━━ DATASET ENTRIES

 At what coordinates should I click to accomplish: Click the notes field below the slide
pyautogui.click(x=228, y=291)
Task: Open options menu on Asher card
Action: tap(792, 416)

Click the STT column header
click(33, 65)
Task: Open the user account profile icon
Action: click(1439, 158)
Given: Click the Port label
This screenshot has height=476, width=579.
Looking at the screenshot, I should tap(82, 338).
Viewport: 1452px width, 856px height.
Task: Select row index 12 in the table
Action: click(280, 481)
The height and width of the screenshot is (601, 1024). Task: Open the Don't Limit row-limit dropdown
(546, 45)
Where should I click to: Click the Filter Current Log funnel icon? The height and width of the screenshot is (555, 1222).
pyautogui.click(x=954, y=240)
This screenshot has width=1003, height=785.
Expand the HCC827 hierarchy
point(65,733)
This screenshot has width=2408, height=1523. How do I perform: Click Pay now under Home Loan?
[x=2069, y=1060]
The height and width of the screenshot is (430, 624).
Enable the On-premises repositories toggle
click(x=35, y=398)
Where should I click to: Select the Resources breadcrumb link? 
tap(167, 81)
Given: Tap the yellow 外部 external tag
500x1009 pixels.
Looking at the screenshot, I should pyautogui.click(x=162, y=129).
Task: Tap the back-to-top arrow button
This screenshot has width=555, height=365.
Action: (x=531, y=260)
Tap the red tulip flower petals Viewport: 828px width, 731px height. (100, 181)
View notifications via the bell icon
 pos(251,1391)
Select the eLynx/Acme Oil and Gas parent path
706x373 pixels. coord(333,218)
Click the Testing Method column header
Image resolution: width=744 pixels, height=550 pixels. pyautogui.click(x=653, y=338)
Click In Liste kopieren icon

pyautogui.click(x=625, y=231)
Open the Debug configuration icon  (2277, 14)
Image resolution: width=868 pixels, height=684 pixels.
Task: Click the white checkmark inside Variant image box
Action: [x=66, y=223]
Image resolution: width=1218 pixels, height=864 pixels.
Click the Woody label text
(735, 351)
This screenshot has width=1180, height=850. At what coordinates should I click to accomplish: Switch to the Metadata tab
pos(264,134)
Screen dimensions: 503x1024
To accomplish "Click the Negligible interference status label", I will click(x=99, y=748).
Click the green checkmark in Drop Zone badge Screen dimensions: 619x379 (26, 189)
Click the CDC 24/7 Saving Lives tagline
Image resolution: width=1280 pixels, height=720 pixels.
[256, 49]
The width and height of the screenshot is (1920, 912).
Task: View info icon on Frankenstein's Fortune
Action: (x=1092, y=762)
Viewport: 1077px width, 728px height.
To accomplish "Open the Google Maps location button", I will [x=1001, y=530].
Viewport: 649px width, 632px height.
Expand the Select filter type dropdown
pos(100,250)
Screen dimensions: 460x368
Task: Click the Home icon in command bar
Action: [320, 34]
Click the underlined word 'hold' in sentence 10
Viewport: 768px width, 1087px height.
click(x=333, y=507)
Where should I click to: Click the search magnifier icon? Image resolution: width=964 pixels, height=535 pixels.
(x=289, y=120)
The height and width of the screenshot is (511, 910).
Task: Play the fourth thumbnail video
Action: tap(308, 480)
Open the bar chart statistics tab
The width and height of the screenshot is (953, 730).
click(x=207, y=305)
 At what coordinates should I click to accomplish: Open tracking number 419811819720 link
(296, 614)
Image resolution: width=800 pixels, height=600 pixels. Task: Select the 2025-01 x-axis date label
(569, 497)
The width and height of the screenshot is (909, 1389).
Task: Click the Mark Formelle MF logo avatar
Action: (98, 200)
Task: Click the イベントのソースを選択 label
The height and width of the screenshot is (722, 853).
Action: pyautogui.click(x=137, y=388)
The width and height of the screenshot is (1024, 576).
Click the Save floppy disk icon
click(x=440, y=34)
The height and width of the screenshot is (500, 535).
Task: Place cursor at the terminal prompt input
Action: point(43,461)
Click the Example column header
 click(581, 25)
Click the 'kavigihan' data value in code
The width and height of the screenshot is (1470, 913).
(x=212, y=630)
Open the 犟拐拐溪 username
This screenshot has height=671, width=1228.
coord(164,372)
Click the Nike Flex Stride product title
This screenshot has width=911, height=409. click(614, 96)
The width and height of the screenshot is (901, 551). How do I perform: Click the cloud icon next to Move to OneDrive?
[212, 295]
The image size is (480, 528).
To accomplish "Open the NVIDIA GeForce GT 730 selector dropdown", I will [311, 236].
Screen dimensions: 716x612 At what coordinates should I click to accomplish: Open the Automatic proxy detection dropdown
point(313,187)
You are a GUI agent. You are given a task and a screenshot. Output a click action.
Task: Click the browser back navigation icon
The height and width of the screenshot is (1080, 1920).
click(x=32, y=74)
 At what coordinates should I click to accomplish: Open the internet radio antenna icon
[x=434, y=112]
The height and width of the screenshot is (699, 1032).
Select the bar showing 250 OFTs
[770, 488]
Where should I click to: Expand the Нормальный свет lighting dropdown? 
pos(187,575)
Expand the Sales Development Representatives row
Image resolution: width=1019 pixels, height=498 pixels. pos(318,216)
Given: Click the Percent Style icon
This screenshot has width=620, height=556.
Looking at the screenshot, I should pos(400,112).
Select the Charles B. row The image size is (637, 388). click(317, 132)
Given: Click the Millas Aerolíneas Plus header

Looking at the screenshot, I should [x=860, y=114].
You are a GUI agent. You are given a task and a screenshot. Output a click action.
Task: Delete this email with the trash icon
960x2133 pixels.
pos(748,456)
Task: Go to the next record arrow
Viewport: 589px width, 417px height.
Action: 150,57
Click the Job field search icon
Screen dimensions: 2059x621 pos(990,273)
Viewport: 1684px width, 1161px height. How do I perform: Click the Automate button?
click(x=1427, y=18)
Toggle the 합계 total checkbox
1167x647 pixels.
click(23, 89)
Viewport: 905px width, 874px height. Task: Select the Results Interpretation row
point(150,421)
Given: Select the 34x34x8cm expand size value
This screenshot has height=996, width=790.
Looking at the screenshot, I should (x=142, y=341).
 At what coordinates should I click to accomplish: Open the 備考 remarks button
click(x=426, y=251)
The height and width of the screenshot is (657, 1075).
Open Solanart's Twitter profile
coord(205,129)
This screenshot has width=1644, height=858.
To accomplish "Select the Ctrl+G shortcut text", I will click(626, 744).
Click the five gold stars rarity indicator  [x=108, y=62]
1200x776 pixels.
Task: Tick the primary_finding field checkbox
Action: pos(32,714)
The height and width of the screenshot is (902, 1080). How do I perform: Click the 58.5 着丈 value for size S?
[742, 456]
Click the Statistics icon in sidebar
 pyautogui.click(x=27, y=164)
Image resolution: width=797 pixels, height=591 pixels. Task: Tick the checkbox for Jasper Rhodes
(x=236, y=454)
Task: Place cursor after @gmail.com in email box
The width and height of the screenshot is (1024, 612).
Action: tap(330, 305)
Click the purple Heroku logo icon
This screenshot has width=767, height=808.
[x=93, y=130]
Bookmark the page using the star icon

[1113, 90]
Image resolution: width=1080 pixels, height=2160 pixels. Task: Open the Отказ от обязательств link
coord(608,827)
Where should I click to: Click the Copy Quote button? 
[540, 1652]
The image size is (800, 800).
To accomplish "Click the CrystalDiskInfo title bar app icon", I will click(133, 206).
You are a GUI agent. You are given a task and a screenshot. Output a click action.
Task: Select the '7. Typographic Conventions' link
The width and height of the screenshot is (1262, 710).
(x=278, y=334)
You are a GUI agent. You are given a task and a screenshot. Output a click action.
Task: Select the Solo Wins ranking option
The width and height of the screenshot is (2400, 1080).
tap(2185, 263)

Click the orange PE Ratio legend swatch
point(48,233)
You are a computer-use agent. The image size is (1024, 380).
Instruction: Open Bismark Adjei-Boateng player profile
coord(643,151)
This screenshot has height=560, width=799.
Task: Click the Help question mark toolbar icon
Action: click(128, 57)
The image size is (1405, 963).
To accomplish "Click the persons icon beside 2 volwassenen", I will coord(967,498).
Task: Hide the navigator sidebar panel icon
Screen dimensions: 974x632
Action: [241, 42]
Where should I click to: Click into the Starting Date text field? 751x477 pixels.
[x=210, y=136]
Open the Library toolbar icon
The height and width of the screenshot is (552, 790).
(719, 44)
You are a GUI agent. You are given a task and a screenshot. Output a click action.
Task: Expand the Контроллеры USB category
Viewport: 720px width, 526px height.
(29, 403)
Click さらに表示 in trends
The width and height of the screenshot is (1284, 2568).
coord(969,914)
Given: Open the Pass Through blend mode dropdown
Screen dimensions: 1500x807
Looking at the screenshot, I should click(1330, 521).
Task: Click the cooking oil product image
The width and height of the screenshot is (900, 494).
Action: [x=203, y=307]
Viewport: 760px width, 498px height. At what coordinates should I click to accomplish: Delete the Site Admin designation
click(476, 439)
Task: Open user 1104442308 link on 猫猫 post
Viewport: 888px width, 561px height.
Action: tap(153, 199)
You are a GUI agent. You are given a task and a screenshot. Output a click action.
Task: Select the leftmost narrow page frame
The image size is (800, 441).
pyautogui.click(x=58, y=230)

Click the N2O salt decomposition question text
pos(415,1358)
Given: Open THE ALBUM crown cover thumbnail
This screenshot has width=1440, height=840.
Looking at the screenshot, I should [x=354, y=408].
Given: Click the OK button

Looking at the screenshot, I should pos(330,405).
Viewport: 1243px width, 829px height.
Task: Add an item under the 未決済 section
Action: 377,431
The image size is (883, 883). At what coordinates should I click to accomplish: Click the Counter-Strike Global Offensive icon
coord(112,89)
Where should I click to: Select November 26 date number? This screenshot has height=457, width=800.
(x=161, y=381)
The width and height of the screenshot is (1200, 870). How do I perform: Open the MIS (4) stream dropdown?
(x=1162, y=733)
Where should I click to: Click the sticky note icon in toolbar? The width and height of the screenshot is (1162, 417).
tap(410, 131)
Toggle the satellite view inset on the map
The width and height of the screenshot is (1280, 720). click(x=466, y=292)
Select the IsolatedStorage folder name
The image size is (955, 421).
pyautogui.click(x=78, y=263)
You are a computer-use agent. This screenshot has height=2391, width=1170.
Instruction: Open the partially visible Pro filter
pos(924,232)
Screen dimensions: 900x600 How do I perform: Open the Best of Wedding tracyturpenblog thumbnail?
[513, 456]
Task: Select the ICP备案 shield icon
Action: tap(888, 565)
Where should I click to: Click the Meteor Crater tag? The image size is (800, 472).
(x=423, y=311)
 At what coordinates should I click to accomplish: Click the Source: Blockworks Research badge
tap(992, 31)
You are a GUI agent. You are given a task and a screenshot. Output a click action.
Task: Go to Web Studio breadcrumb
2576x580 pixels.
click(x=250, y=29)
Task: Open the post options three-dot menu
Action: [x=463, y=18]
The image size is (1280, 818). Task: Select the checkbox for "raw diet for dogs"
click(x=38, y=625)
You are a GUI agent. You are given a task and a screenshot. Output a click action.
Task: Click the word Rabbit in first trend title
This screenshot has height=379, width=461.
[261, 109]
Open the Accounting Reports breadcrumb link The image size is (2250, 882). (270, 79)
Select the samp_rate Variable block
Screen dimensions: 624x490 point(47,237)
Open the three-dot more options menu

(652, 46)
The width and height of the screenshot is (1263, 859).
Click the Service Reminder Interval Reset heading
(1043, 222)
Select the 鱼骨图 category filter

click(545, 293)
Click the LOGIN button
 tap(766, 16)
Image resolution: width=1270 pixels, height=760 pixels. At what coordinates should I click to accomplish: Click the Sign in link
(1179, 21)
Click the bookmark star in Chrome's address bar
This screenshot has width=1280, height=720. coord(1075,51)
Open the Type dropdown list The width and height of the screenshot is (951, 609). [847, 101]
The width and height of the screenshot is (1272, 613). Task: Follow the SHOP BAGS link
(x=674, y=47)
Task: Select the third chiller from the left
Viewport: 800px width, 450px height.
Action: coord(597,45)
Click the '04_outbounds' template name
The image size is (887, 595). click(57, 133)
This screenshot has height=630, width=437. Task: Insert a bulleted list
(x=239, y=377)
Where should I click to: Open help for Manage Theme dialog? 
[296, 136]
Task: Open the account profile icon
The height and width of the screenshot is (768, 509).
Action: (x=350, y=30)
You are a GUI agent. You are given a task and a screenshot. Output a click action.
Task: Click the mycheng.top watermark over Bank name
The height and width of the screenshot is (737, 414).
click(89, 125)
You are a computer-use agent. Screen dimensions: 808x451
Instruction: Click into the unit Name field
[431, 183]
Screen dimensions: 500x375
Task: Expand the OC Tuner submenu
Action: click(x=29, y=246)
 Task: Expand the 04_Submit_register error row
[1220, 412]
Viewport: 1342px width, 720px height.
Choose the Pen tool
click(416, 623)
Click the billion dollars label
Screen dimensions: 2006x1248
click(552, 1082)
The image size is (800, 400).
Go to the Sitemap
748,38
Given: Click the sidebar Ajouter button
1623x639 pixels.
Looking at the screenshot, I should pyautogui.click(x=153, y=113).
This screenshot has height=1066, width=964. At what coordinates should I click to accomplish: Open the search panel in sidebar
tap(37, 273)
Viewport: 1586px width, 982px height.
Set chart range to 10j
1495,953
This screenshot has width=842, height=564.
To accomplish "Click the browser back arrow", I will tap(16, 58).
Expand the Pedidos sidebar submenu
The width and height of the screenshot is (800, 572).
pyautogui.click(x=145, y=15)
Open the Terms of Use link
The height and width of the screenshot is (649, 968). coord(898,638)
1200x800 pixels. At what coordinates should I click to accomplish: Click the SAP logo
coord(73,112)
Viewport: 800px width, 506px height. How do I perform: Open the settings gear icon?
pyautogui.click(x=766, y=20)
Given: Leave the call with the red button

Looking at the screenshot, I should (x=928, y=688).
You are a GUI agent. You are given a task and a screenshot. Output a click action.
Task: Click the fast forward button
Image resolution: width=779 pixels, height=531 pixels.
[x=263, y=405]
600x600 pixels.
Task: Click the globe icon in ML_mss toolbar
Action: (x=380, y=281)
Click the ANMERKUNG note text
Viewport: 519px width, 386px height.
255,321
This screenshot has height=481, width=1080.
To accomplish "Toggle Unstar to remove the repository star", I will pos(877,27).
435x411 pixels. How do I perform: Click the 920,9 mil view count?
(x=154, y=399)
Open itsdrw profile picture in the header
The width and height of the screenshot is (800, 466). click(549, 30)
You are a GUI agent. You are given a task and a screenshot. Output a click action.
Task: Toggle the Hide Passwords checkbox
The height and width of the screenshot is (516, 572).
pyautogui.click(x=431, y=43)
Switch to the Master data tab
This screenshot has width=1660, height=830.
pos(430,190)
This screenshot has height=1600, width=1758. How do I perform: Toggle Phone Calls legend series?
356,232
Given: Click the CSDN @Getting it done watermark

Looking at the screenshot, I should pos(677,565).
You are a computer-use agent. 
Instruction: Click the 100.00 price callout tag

━━━━

# YOUR ASSIGNMENT:
The lines to copy are those in the records above containing the word "email".

# OUTPUT OF THE TASK:
Task: Delete this email with the trash icon
Task: Place cursor after @gmail.com in email box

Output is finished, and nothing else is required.